So i have realised that i actually have a dependency on alcohol. I guess 2 solid years of drinking nightly after work will do that to ya .. my love is wine, preferably white but ill take red if that's all that's left.
But yeah .. a few things have happened lately that have made me realise i need to snap out of it and get healthier. I had a miscarriage after Easter. Didn't even know i was pregnant, but i would only have been about 3 weeks along the doc said. So yeah, i didn't get attached to the baby because i was unaware; but with going through that i have realised that maybe this is a sign to start looking after myself, and stop getting plastered every night.
Since trying to stop the drinking, i have found it actually kinda hard! I have realised how much i have turned to it on a daily/nightly basis for comfort. It helps me relax, helps me feel positive and it helps me sleep. Without it i am left feeling a bit anxious now, and im not sleeping well. I keep waking up all through the night.
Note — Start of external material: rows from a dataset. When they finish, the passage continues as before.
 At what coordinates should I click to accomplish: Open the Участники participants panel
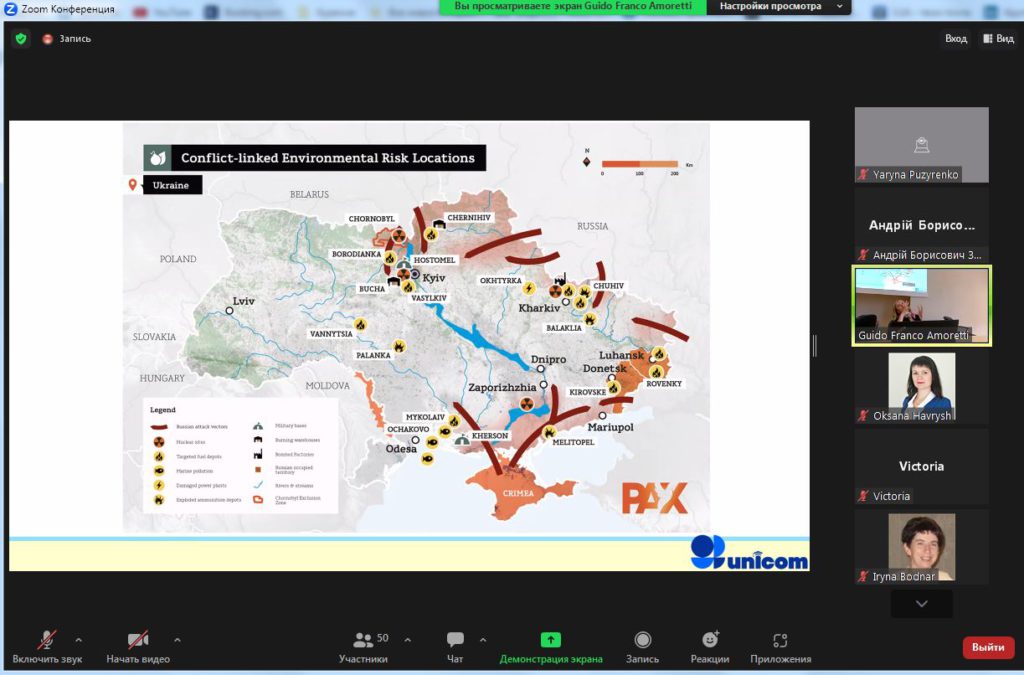[x=363, y=646]
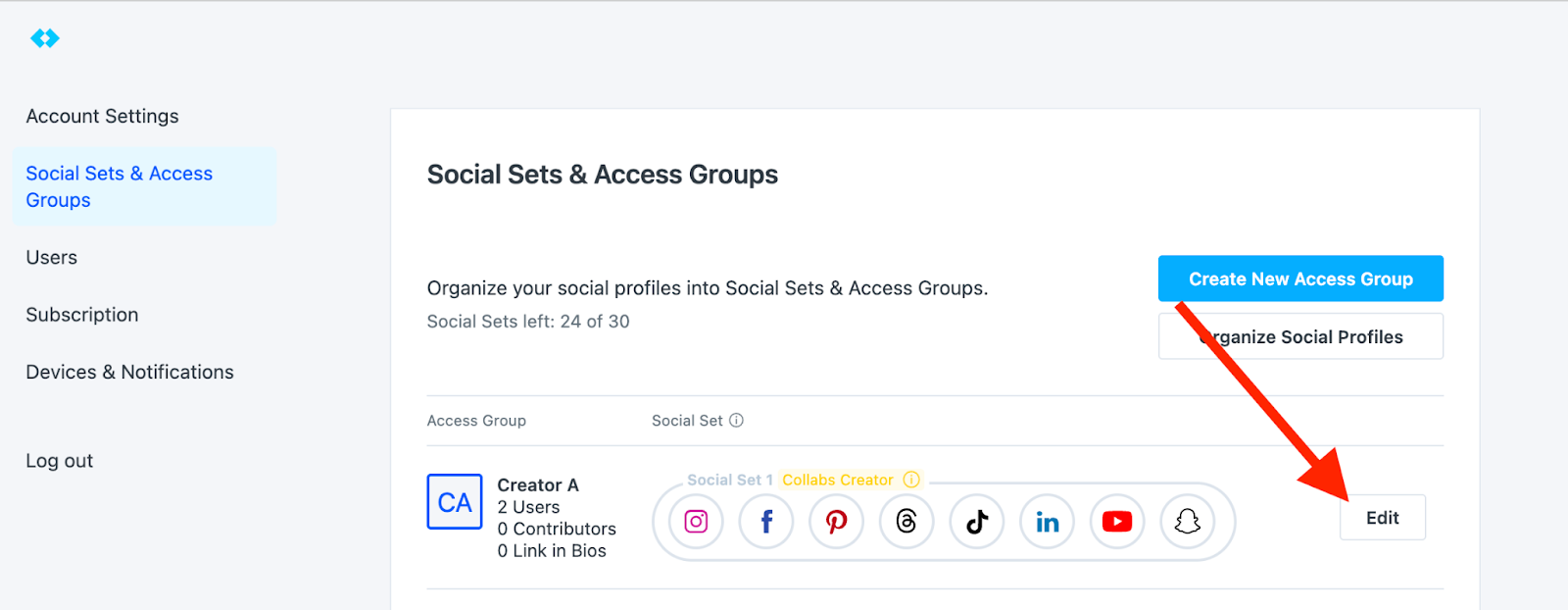The width and height of the screenshot is (1568, 610).
Task: Click the Facebook profile icon
Action: 766,522
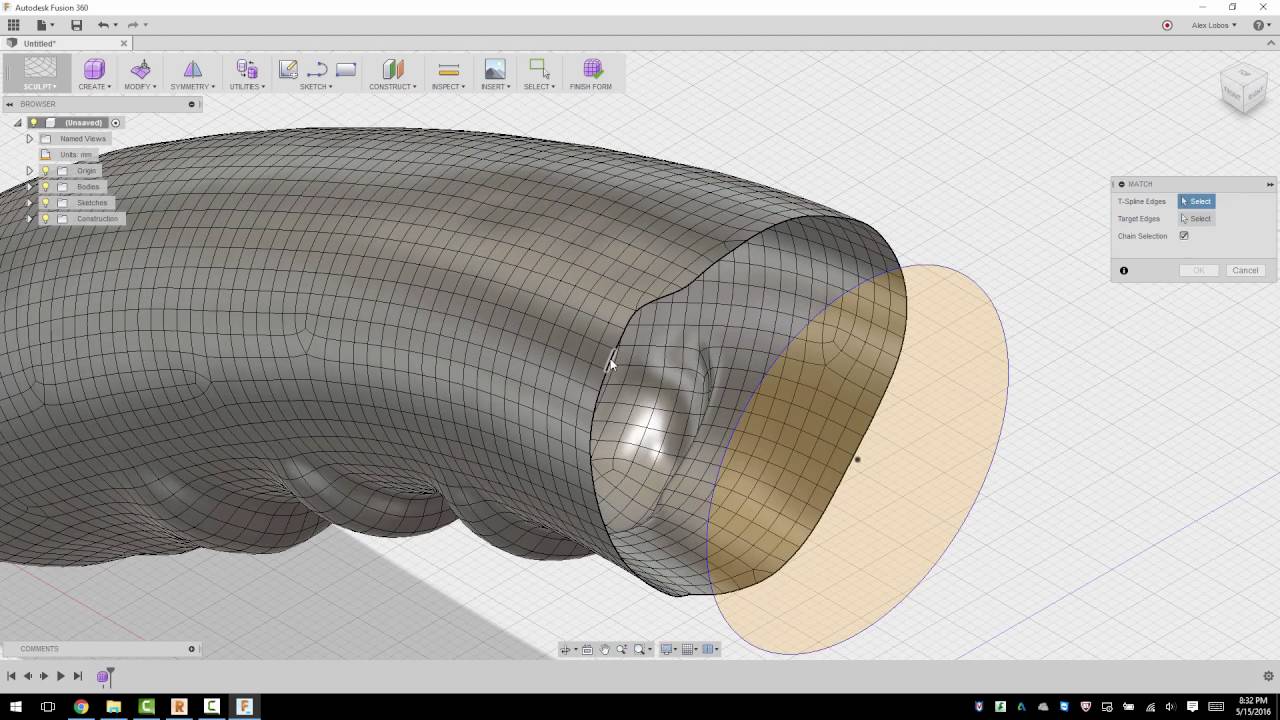Select the Pan hand tool
1280x720 pixels.
(x=604, y=650)
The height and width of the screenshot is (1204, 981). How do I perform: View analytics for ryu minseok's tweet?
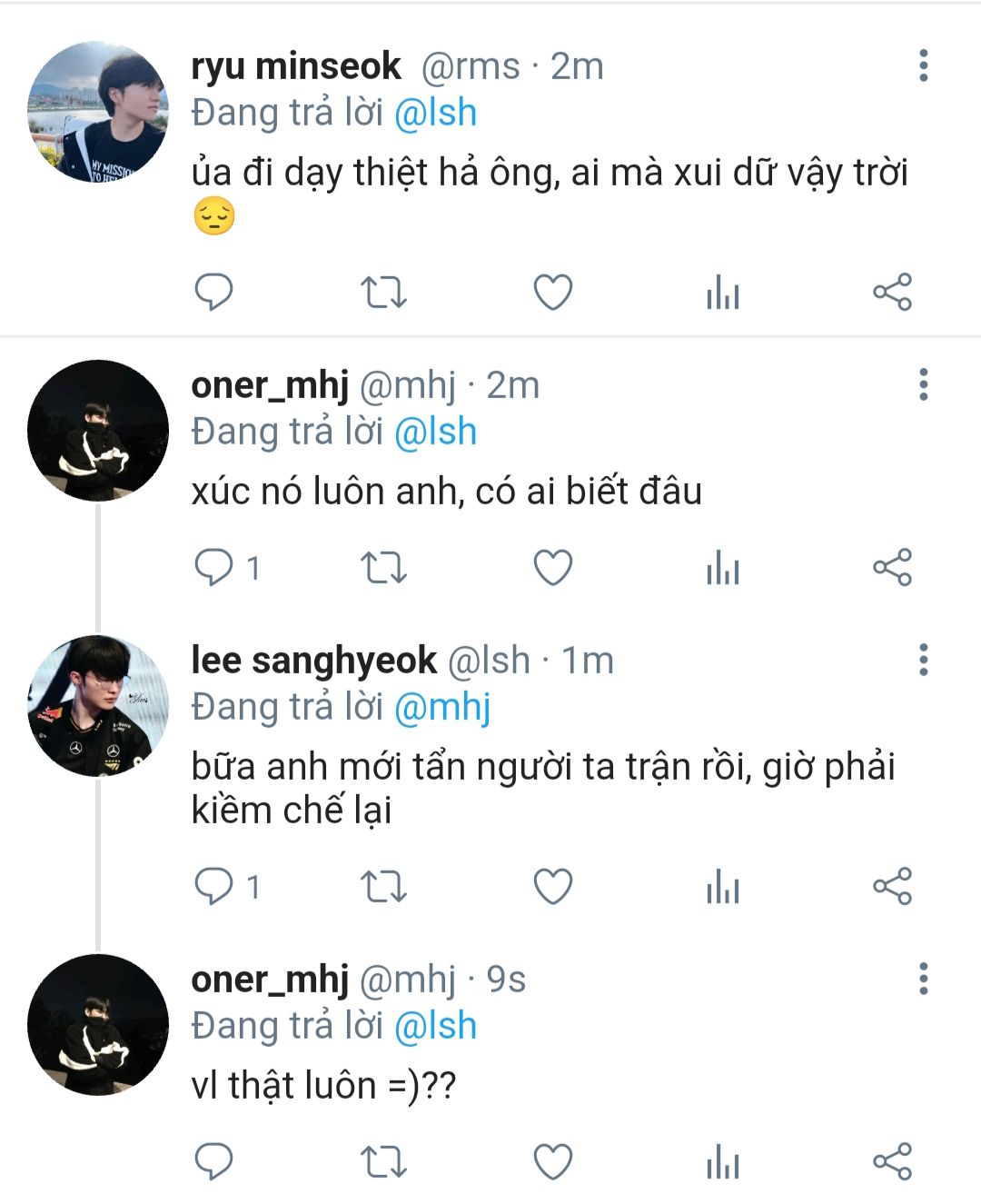click(x=723, y=293)
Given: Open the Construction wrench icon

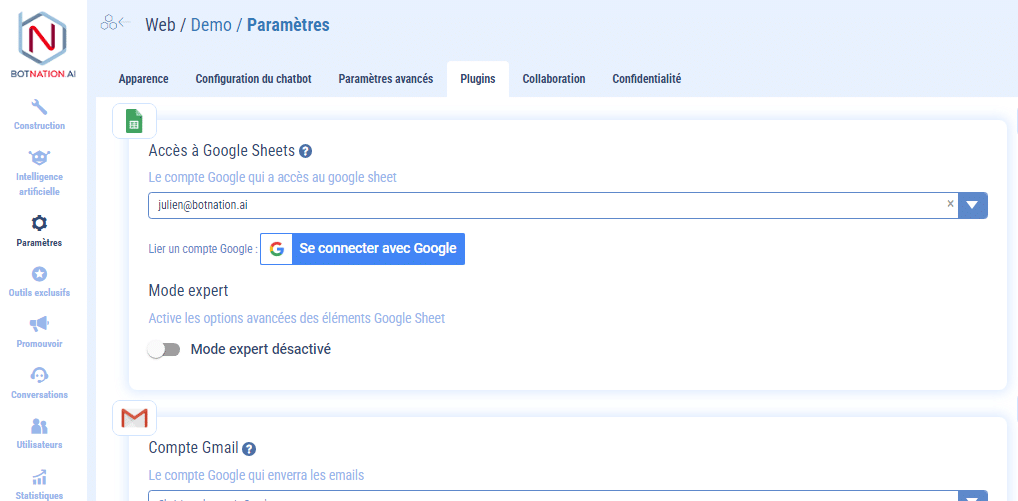Looking at the screenshot, I should 40,107.
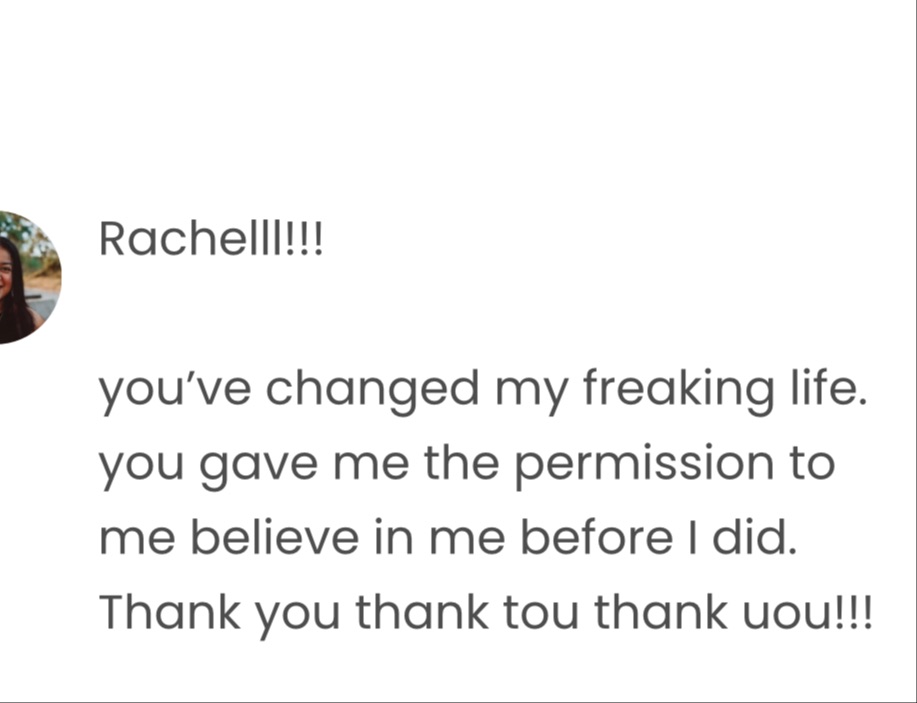Click the word 'freaking' in the message
Screen dimensions: 917x703
pos(678,391)
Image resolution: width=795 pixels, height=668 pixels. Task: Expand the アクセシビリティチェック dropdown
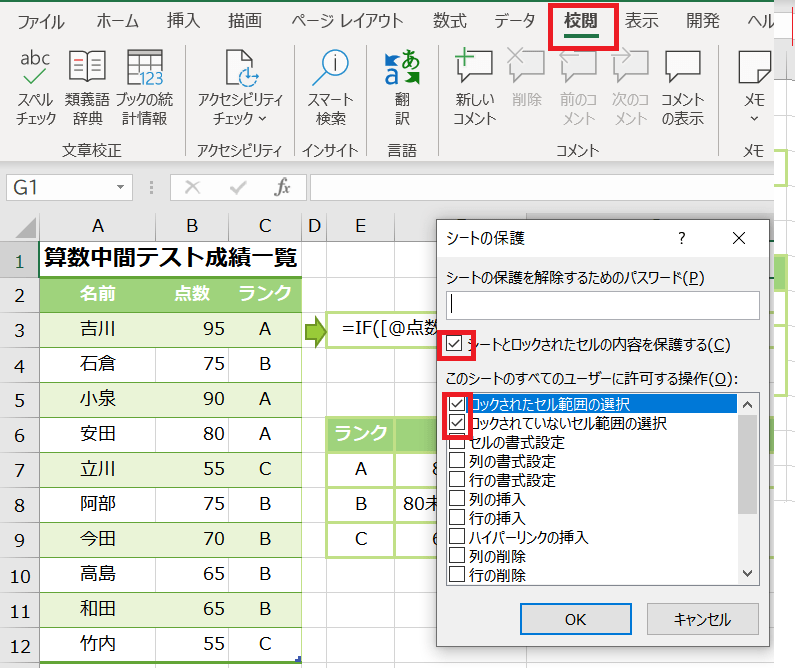262,119
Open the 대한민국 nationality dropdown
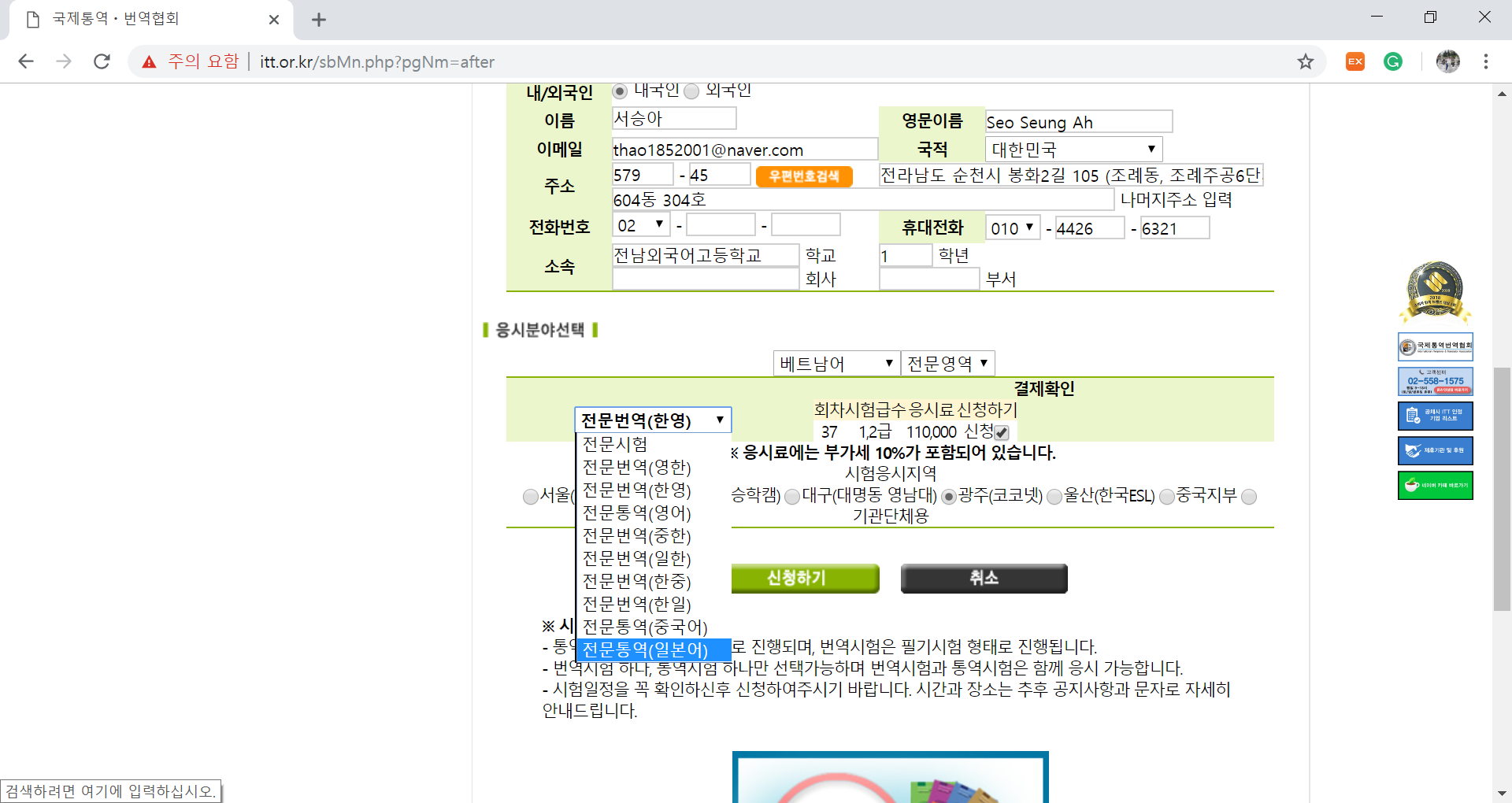Screen dimensions: 1512x803 pos(1073,149)

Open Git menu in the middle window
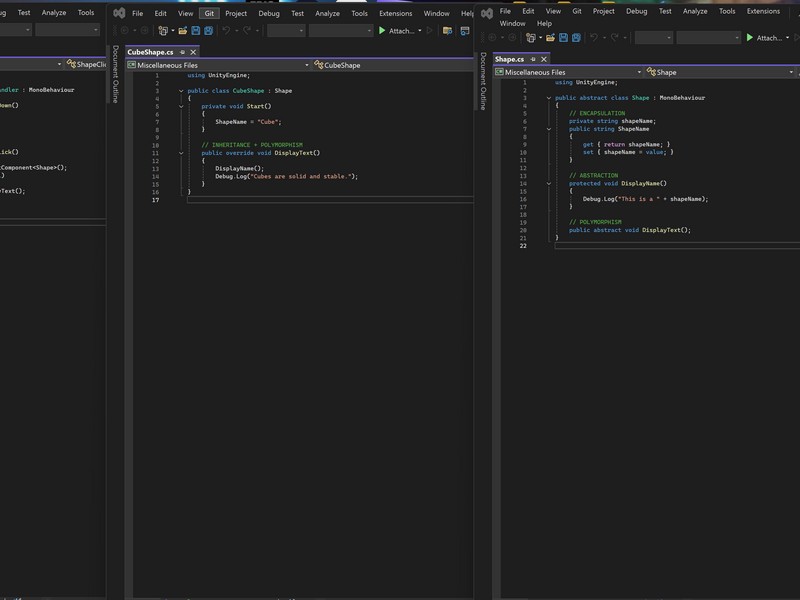210,13
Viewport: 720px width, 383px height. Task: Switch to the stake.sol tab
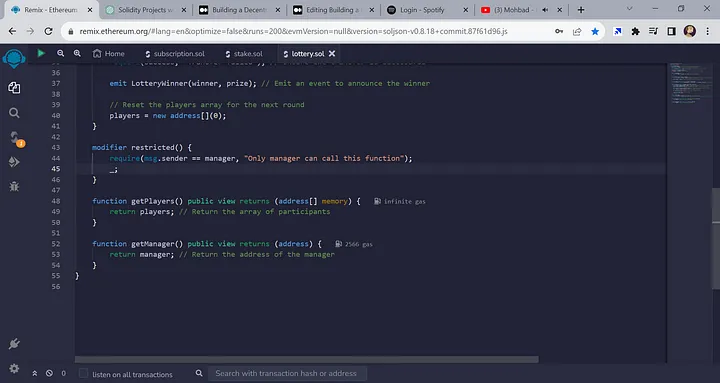click(244, 54)
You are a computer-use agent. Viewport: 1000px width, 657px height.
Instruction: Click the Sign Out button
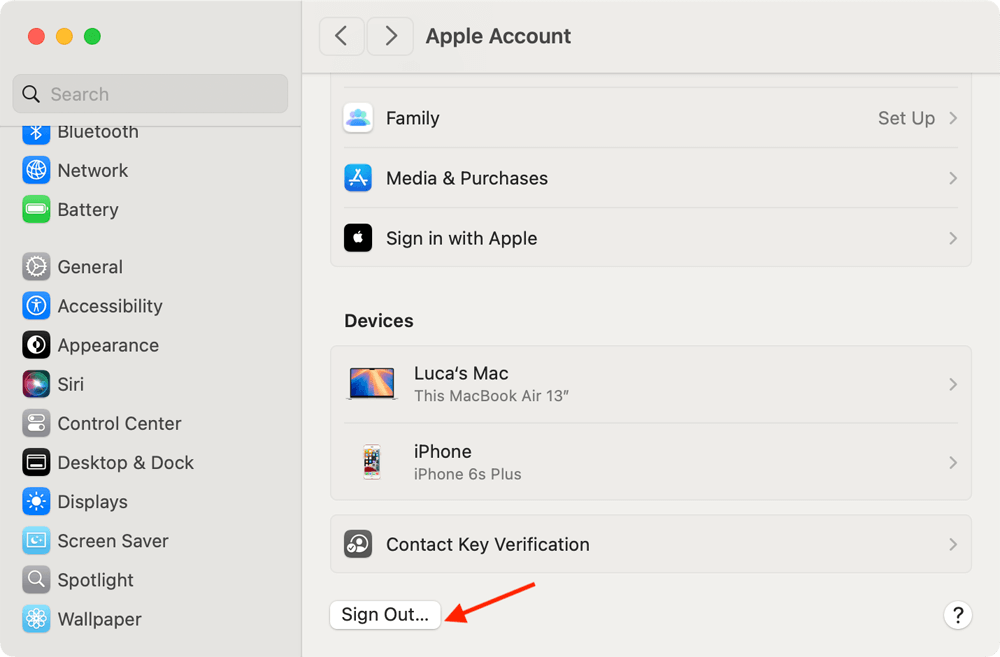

Hi lovely, I think it's a good thing that you're posting in this thread because you're acknowledging that this has become a problem for you. I remember you and I discussing this a few months ago and I'm glad you've come to the point where you want to do something about it
Would you consider mentioning it to your doctor? They could perhaps refer you on to a drug and alcohol counsellor, or maybe a psychologist. After all, they say that drinking isn't a disorder in itself, but rather it is a SYMPTOM of underlying issues (that you might not even be aware of!). If you decide to see a psychologist make sure you get a referral from your GP because you might be able to claim it back on Medicare. Otherwise it's expensive.
Otherwise, what else do you have planned to try and cut down, or even quit drinking? Have you thought that far ahead?
Personally, I have been neglecting this thread for far too long because I am so ashamed at the complete and utter lack of progress or anything resembling follow-through on stuff I've said in this thread before about my own drinking problem. Every few months I come in here and say I'm ready to quit and this and that and yada yada bullshit bullshit. I am stuck so firmly in a massive rut in life, depression is the main culprit and it is so debilitating that I cannot even motivate myself to do anything to get help. It is so frustrating. Every morning I wake up and I think to myself "Right,
today is the day I make some positive changes in my life".....then that day passes by way too quickly, and the next morning I wake up hungover again and still have done absolutely
nothing to change my situation. I am bored, I am alone, I am depressed, I have so much self-loathing and shame at the state I've allowed myself to get in. And not only
that, but the fact that I've been this way for about 5 years, and STILL haven't done a goddam thing about it. I'm all talk 8)
My GP suggested in-patient rehab to me 12 months ago and at the time I felt desperate but when she said "rehab" that little addiction switch clicked back on in my head and I thought "I'm not
that bad...yet".
But I AM that bad, I need to admit it to myself, and I need a swift kick up the arse to actually fucking do something about it.